We hope to be part of a vital and urgent process to drive innovation in response to the health, economic, and societal crises at hand. As a community of practice, we need fast-cycle creation and sharing of locally developed, behaviorally sophisticated health interventions. We need to accelerate economic, livelihood, and community innovations. We need financial institutions to adapt and evolve quickly and at scale; we may need new instruments and funding streams.
Because of the uncertainty of the moment, and the innovations we are all exploring, rapidly learning together about what works, and where and why, will be vital. Let us, as a community, make the time and space for this. The health and economic solutions generated by this urgent learning collaboration will not only benefit those in the developing world, but also inform equally urgent solutions in richer countries.
James Habyarimana is the Provost Distinguished Associate Professor at Georgetown University’s McCourt School of Public Policy, Board Member at the Global Innovation Fund, and a Non-Resident Fellow at the Center for Global Development.
Gulzar Natarajan is a Senior Managing Director at the Global Innovation Fund.
Alix Peterson Zwane is Chief Executive Officer at the Global Innovation Fund and a Non-Resident Fellow at the Center for Global Development.

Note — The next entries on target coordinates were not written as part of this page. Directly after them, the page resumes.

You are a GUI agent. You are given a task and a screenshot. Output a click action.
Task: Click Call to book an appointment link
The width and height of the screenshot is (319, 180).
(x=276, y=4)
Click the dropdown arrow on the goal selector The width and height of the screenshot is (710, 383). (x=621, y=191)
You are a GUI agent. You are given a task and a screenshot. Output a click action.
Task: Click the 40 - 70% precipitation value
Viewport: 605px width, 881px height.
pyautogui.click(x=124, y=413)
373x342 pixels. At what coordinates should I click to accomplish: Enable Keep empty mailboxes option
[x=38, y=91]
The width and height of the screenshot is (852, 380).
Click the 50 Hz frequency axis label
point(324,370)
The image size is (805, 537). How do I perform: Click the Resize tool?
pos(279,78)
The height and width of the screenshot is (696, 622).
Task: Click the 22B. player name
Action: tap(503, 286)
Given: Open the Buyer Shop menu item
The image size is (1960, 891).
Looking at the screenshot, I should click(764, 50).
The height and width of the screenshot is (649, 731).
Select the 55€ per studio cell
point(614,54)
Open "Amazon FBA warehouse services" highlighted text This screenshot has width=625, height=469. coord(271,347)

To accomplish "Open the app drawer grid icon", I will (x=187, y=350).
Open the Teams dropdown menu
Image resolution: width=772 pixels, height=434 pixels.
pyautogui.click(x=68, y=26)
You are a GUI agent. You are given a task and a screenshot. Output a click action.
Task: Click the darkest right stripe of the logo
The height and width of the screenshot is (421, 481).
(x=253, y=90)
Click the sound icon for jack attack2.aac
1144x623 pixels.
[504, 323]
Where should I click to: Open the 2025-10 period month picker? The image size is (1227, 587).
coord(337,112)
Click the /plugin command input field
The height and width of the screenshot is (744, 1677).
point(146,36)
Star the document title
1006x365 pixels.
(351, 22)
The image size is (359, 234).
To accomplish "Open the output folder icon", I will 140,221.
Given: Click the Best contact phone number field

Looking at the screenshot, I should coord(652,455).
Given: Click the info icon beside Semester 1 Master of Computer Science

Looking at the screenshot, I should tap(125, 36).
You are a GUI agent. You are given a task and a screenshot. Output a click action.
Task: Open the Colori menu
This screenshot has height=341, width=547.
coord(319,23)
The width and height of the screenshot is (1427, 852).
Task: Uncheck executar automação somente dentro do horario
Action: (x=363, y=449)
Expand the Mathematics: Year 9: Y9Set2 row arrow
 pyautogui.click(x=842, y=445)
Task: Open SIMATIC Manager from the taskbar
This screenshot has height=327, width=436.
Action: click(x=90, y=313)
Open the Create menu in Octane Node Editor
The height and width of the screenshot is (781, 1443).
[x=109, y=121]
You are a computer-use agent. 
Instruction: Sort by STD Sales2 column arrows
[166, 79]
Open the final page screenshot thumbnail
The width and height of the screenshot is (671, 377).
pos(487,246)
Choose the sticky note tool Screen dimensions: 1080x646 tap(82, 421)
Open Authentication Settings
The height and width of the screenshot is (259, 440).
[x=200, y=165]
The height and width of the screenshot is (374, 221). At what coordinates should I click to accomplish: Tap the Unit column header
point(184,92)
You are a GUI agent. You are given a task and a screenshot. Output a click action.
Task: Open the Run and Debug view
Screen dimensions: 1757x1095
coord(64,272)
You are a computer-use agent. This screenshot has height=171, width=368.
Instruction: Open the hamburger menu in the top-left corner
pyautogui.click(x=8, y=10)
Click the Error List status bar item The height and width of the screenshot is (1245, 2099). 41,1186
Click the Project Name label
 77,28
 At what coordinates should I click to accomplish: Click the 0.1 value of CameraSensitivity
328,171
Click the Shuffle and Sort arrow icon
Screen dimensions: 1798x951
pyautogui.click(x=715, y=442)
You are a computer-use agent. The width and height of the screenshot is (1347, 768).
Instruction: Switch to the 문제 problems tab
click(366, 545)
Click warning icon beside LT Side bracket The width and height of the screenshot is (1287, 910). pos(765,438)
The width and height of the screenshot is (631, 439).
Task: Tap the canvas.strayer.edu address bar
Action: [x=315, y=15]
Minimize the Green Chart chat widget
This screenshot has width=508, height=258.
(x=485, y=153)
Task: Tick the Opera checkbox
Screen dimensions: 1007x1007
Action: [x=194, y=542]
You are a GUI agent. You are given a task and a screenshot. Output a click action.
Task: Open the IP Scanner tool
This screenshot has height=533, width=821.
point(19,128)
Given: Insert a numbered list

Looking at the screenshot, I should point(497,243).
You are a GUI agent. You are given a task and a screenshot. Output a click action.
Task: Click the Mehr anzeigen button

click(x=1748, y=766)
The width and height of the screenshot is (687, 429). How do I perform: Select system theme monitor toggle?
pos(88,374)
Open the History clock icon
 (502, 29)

 Ahmed Mushfiq Mobarak, Zachary Barnett-Howell, ”Poor Countries Need to Think Twice About Social Distancing” Foreign Policy, April 10, 2020 ”To put it bluntly, imposing strict lockdowns in poor countries—where people often depend on daily hands-on labor to earn enough to feed their families—could lead to a comparable number of deaths from deprivation and preventable diseases.” (https://foreignpolicy.com/2020/04/10/poor-countries-social-distancing-coronavirus/)
 The World Bank Group has committed $14 bn of fast-track funding to countries and companies. The IMF has mobilised a $1 trillion financing facility, doubled the access to its emergency financing facility to $100 billion, and increased its debt relief grants to $1.4 billion.